Retype the material below word for word, omitting the pictures.

>> Start RAW DATA

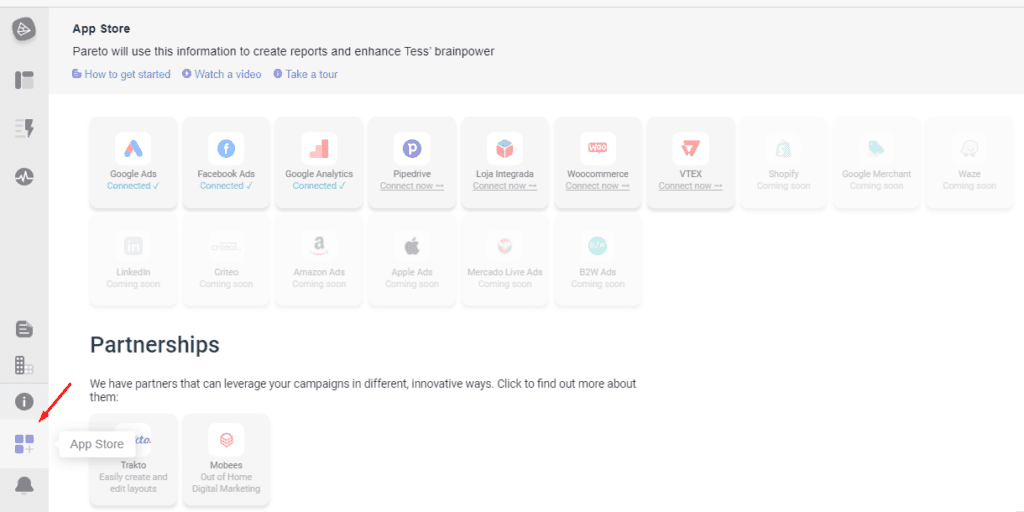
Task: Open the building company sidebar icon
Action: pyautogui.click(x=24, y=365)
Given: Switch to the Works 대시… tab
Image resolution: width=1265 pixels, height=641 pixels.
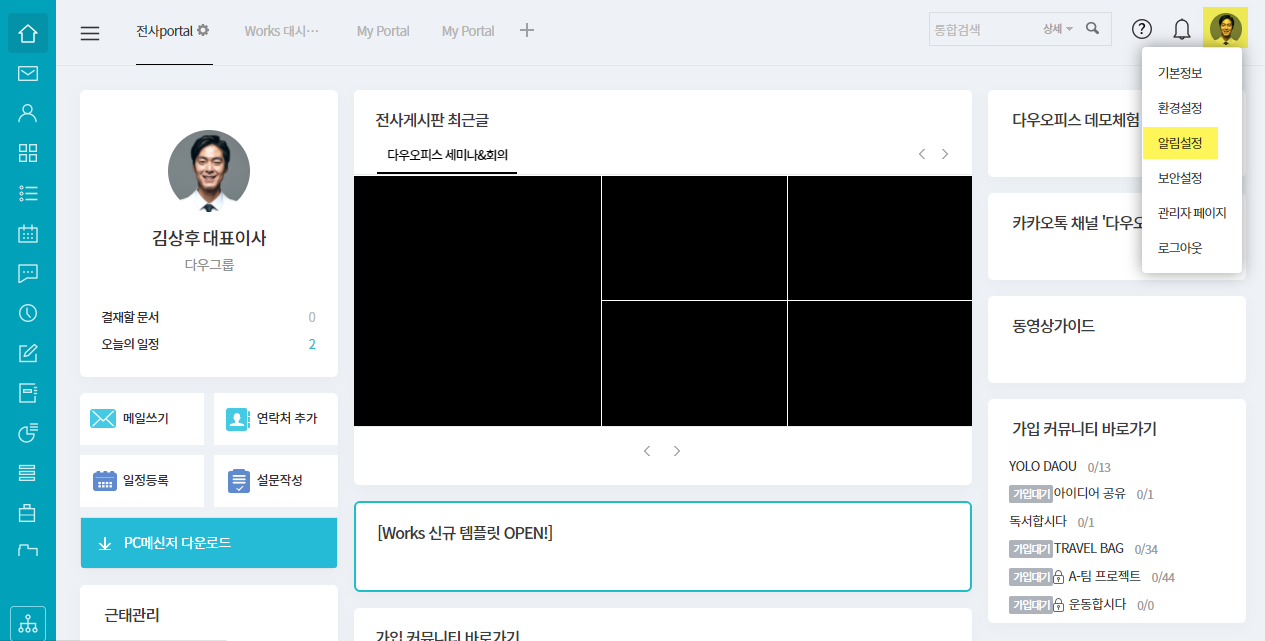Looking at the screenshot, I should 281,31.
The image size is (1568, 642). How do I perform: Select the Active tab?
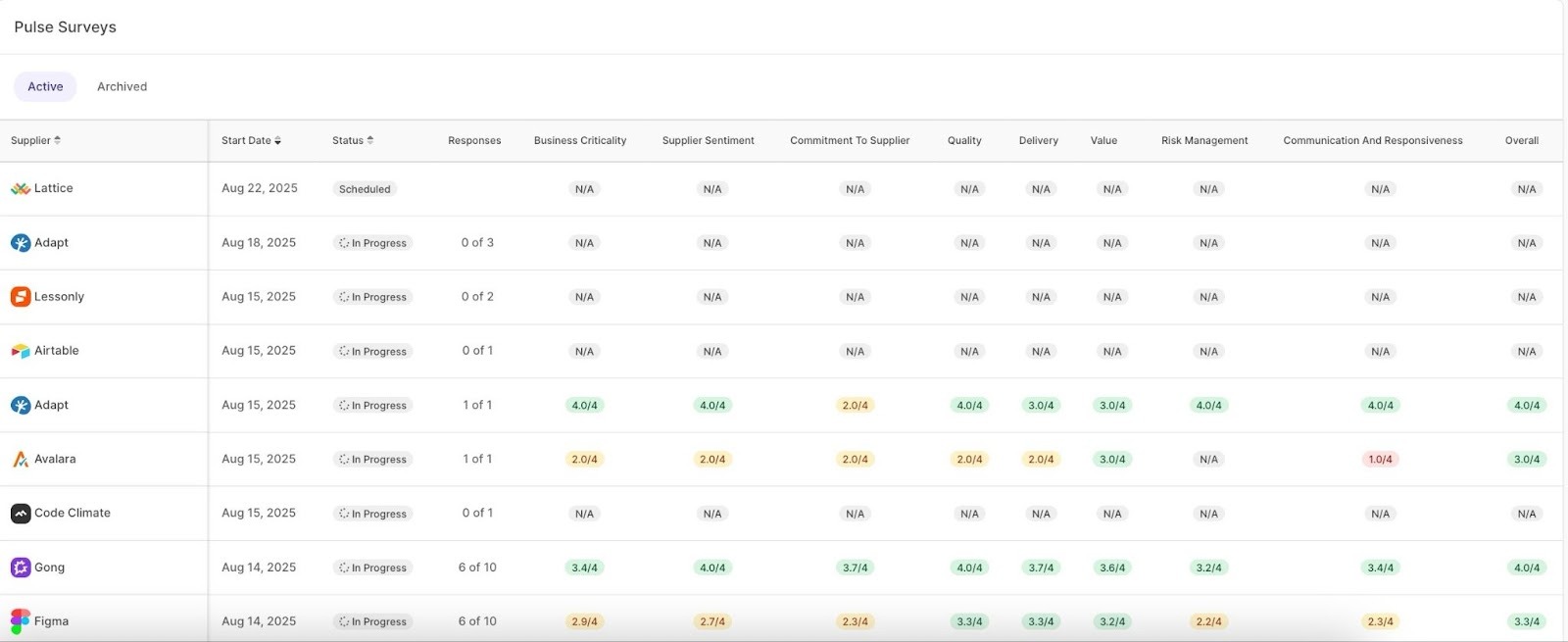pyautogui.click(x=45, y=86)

>> End RAW DATA

» **RESULT OF THIS TASK**
Task: Open the building company sidebar icon
Action: pyautogui.click(x=24, y=365)
Given: Switch to the Works 대시… tab
Image resolution: width=1265 pixels, height=641 pixels.
Looking at the screenshot, I should 281,31.
The image size is (1568, 642). How do I perform: Select the Active tab?
pyautogui.click(x=45, y=86)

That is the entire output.